[Extracted data entries]
::::::::::
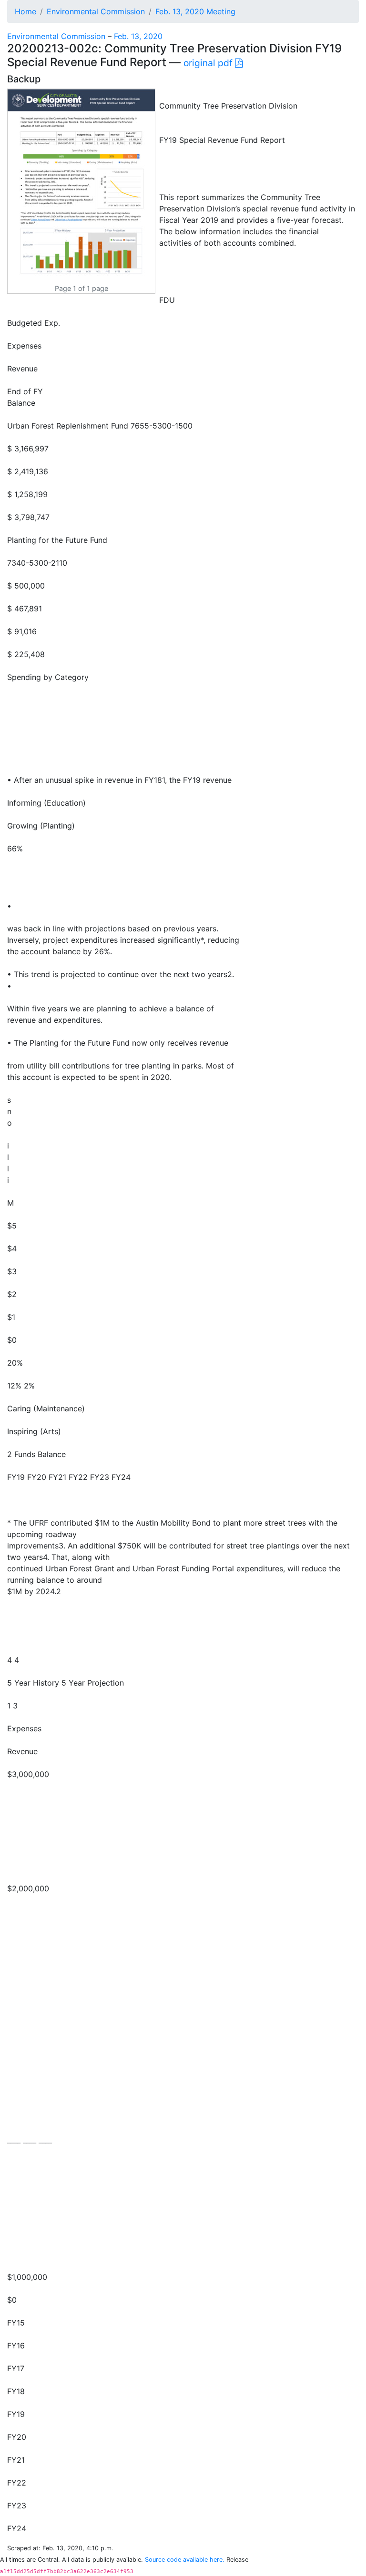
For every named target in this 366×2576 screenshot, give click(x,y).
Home (25, 11)
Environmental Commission (96, 11)
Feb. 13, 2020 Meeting (195, 11)
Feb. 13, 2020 (138, 36)
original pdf (209, 63)
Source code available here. (184, 2559)
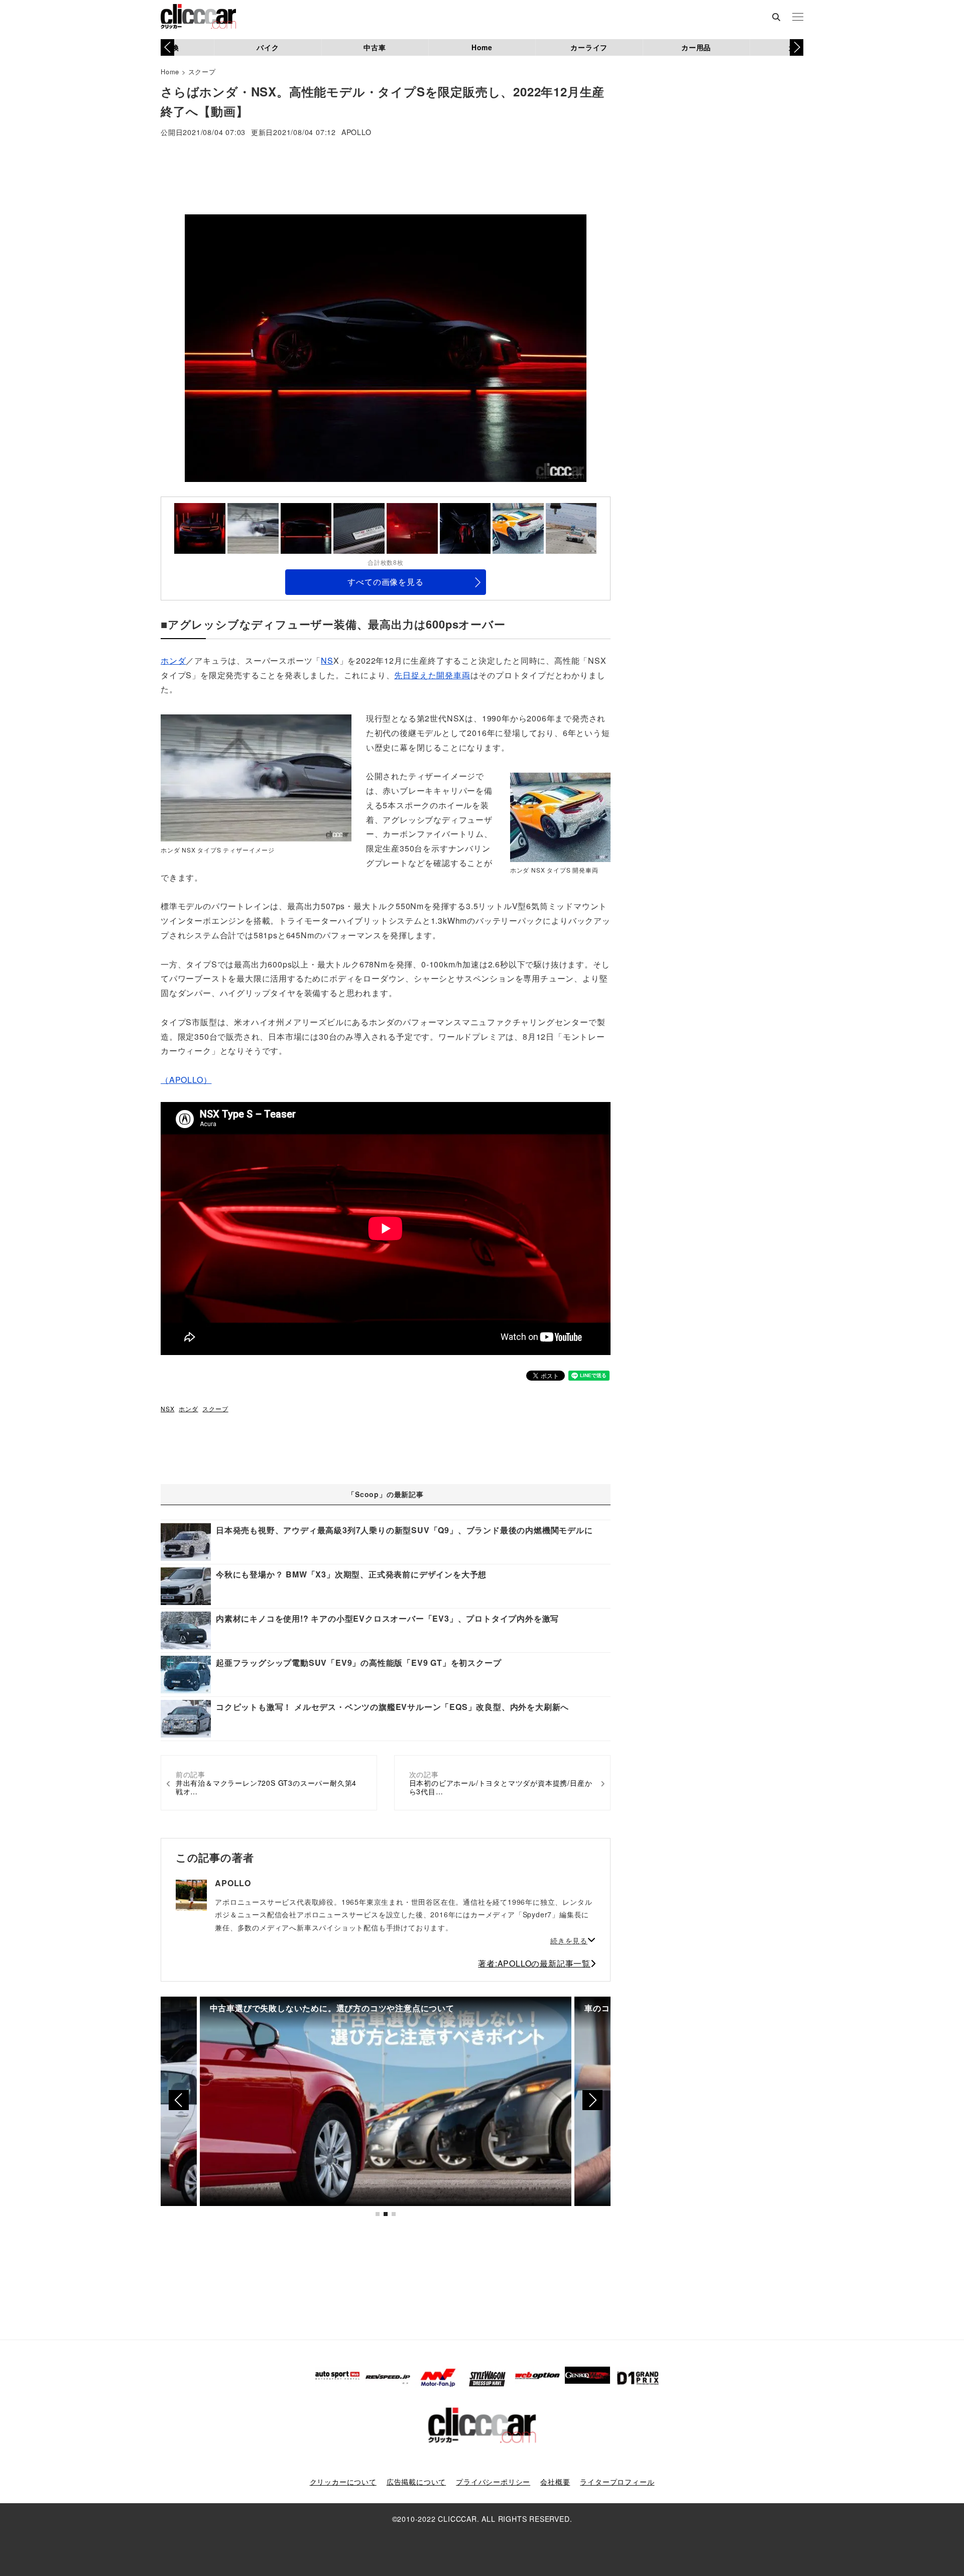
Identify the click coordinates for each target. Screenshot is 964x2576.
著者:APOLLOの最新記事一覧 (534, 1963)
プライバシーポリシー (493, 2482)
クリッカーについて (343, 2482)
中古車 (375, 47)
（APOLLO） (186, 1079)
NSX (167, 1408)
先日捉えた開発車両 (432, 675)
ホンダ (173, 660)
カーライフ (589, 47)
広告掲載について (416, 2482)
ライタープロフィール (617, 2482)
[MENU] (797, 18)
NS (327, 660)
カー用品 (696, 47)
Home (482, 47)
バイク (268, 47)
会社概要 (555, 2482)
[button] (796, 47)
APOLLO (356, 133)
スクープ (202, 71)
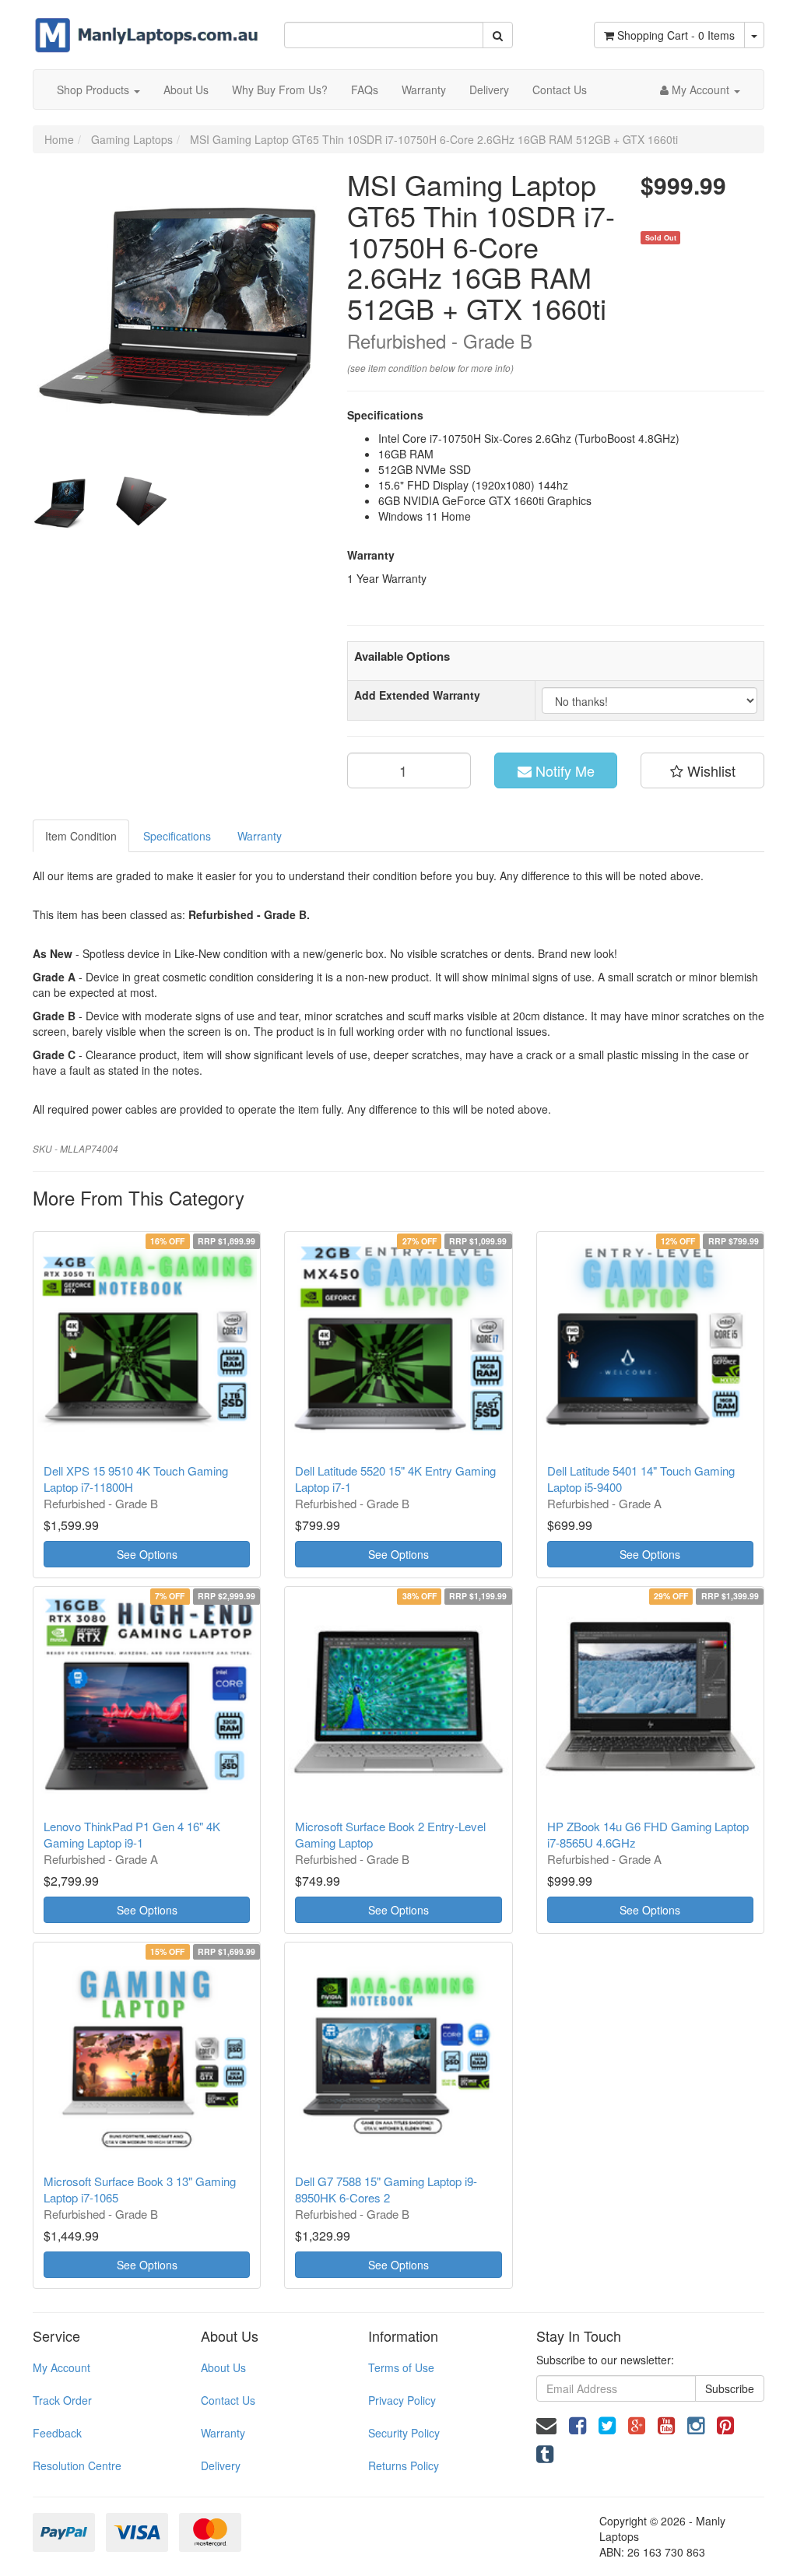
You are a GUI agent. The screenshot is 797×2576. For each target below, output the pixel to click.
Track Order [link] (62, 2400)
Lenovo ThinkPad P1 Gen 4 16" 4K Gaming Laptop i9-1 (132, 1834)
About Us (186, 89)
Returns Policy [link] (403, 2465)
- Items (676, 35)
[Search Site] (498, 35)
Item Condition (81, 836)
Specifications (177, 836)
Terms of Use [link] (401, 2367)
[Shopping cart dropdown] (754, 35)
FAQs (364, 89)
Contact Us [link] (228, 2400)
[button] (702, 770)
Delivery (489, 89)
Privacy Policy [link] (402, 2400)
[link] (577, 2423)
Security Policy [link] (404, 2433)
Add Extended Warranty (417, 695)
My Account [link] (61, 2367)
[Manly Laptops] (147, 25)
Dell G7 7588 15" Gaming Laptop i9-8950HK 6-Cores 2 (386, 2189)
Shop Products (94, 89)
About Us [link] (223, 2367)
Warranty (424, 89)
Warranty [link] (223, 2433)
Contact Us (559, 89)
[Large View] (60, 504)
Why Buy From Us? (280, 89)
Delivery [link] (221, 2465)
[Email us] (546, 2423)
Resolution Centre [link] (77, 2465)
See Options (147, 1554)
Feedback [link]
::::::::::
## Required action
Read through the records above and copy the lines that contain "Gaming".

## Answer for the task
Lenovo ThinkPad P1 Gen 4 16" 4K Gaming Laptop i9-1 (132, 1834)
Dell G7 7588 15" Gaming Laptop i9-8950HK 6-Cores 2 (386, 2189)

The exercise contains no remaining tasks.